Джозеф Хеллер (1923 – 1999), американский писатель, известный своей гуманистической и иронической позицией, увидел этот момент в истории приобретений и экспозиций Метрополитен-музея как личный триумф и реванш Рембрандта (отнюдь не чисто духовный), а также как личный триумф Аристотеля-персонажа картины. На закате этой «триумфальной эры» рембрандтовского полотна, в эпоху очередных общественных и финансовых ажиотажей вокруг картин уже других авторов, Хеллер опубликовал роман «Picture This» (1988, в переводе Сергея Ильина – «Вообрази себе картину» ) – произведение, которое многие поклонники писателя назвали достойным значения и оригинальности его культовой «Уловки – 22».

Появление книги Хеллера, которую (с определенной долей условности) можно назвать творческой, художественной интерпретацией картины Рембрандта, стало последним ярким моментом всего апофеоза «Аристотеля» в истории культуры. Картина перестала являться событием и навечно воцарилась в одном из известнейших музеев мира. Вокруг нее уже нет тех эмоций, того общего беспокойства, которое можно было видеть в шестидесятые годы. Поток научных работ по истории создания картины и по истории ее путешествий по коллекциям спал, а интерпретаторский энтузиазм искусствоведов и вовсе исчез.

▶ _Представленные данные_

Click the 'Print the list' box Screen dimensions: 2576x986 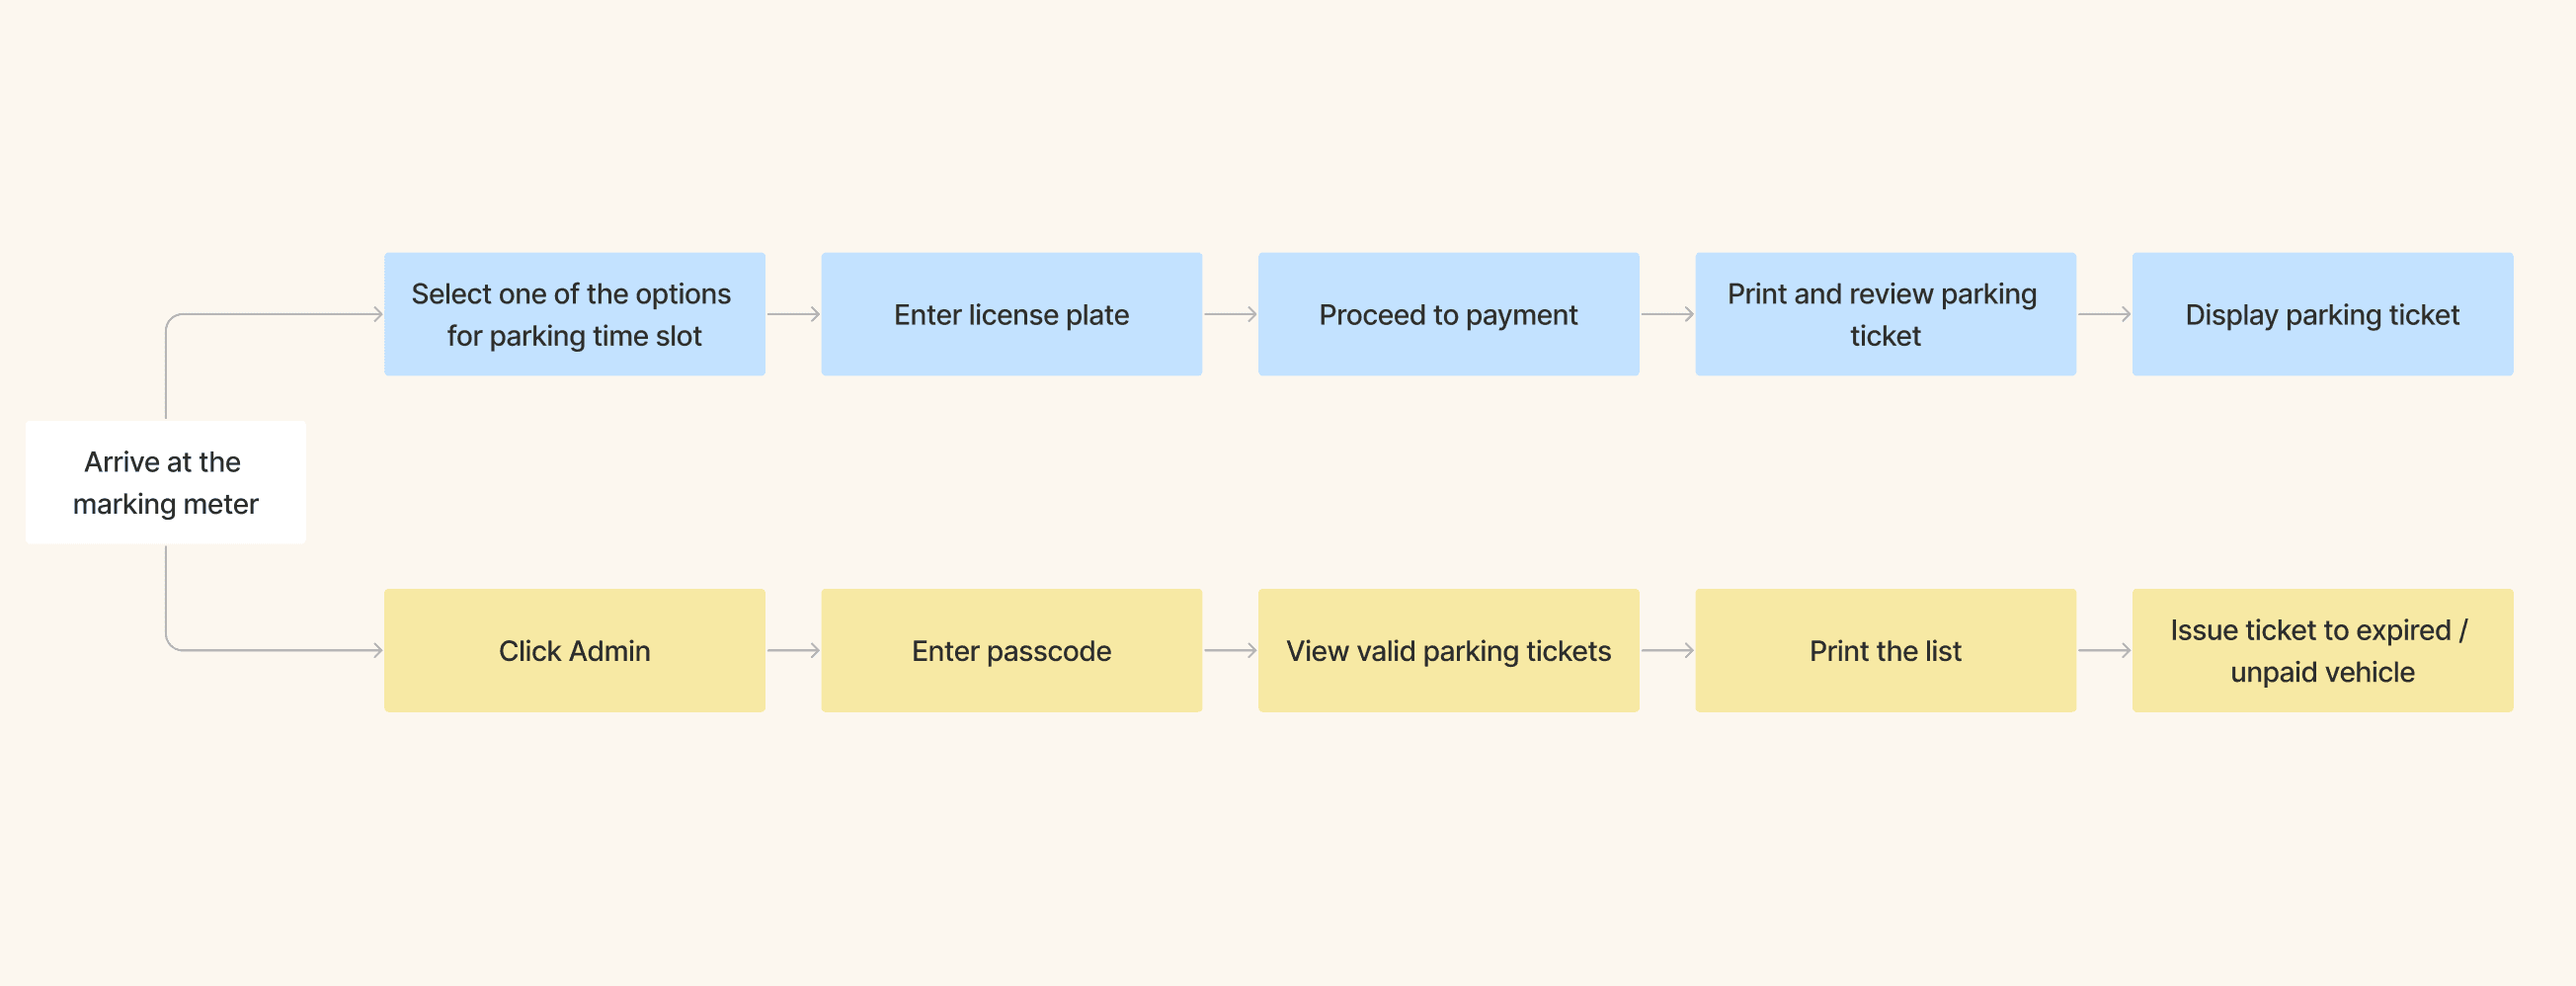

▶ _Обязательные задания_
1) Определите, соответствуют ли тексту о картине Рембрандта утверждения (а) Джозеф Хеллер родился в 1923 году; (б) роман «Picture This» вышел в 1990 году; (в) поток научных работ по истории создания картины возрос. На каждое ответьте «да» или «нет» и приведите точную цитату из текста, которая это подтверждает.
2) Чей перевод романа «Picture This» упоминается в тексте о картине Рембрандта?
3) Перепишите без изменений фрагмент текста о картине Рембрандта от «Появление книги Хеллера, которую» до «и вовсе исчез.».
Данные представляют собой отдельный материал и к тексту не относятся.

▶ _Ответы по заданиям_
1)
(а) Да: «Джозеф Хеллер (1923 – 1999)».
(б) Нет: «1988, в переводе Сергея Ильина».
(в) Нет: «Поток научных работ по истории создания картины и по истории ее путешествий по коллекциям спал».

2) Сергея Ильина.

3)
Появление книги Хеллера, которую (с определенной долей условности) можно назвать творческой, художественной интерпретацией картины Рембрандта, стало последним ярким моментом всего апофеоза «Аристотеля» в истории культуры. Картина перестала являться событием и навечно воцарилась в одном из известнейших музеев мира. Вокруг нее уже нет тех эмоций, того общего беспокойства, которое можно было видеть в шестидесятые годы. Поток научных работ по истории создания картины и по истории ее путешествий по коллекциям спал, а интерпретаторский энтузиазм искусствоведов и вовсе исчез.